Chi è stato arrestato si era dimesso dai propri incarichi. Nonostante ciò per il giudice sussistono gli elementi per far presupporre la reiterazione del reato. Secondo lei c’è un abuso della custodia cautelare?
«Questo è un uso distorto della custodia cautelare: se il reato, come in questi casi, è un reato contro la pubblica amministrazione e quindi presuppone una carica amministrativa o anche di tipo imprenditoriale, e il soggetto si dimette, fa quello che già l’ordinamento prevede. Ci sono le misure interdittive invece di applicare il carcere – che poi in questo caso il carcere domiciliare lascerebbe grandi possibilità e disponibilità di contatti – e quindi la misura cautelare perde di significato nel momento in cui la carica che mi consentiva di commettere certi reati è stata da me rinunciata, o il giudice poteva anche con una misura interdittiva toglierla all’imputato. Quindi la misura cautelare torna ad avere la funzione di additare qualcuno come già colpevole prima ancora che venga fatto il processo. E ci troviamo di fronte al paradosso che si fa il processo per accertare la colpevolezza, ma prima che lo si faccia si dice già che qualcuno è colpevole».
Il caso Milano e quello che sta accadendo si interseca in modo emblematico con la battaglia sulla separazione delle carriere. Una coincidenza o l’ulteriore dimostrazione che occorre più che mai la figura di un giudice terzo?

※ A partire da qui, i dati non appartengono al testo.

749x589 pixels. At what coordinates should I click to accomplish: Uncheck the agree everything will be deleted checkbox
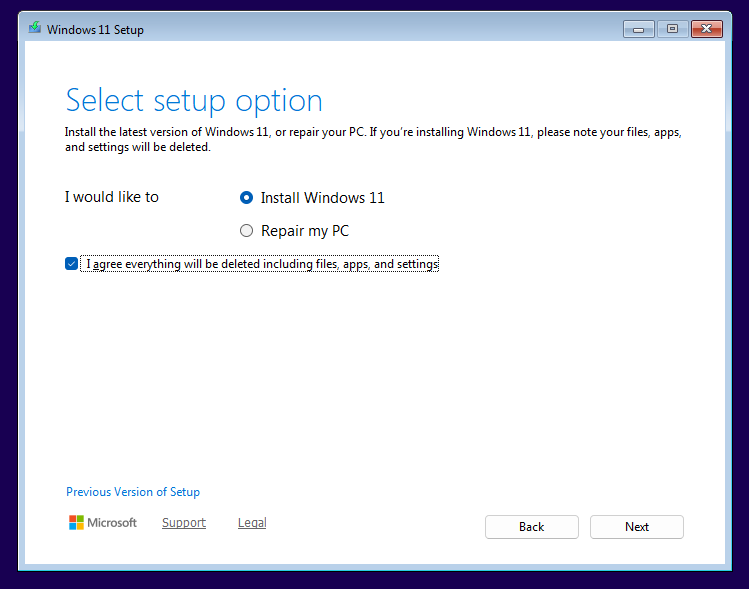point(71,264)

«C’è un fatto obiettivo: la Procura della Repubblica oggi non sbaglia mai. Quello che chiede la Procura il giudice fa. Ora rispetto a piccole divergenze e differenze rispetto a ciò che aveva chiesto la Procura, il gip ha finito per appiattirsi sulla richiesta del pm. E questo mi pare un fenomeno inevitabile finché non c’è la separazione delle carriere perché il pubblico ministero altro non è che un magistrato così come il giudice. Hanno fatto gli stessi esami, la stessa carriera, al limite il pm poteva essere un giudice fino a qualche giorno prima o viceversa, ragion per cui è inevitabile che le parole di un difensore valgono quello che valgono, trattandosi di un privato che difende un altro privato, mentre il pm per il giudice è un funzionario pubblico. Non solo, è un giudice con la toga del pubblico ministero, quella toga dell’accusatore, perché altro non è che colui il quale potrebbe domani fare il giudice».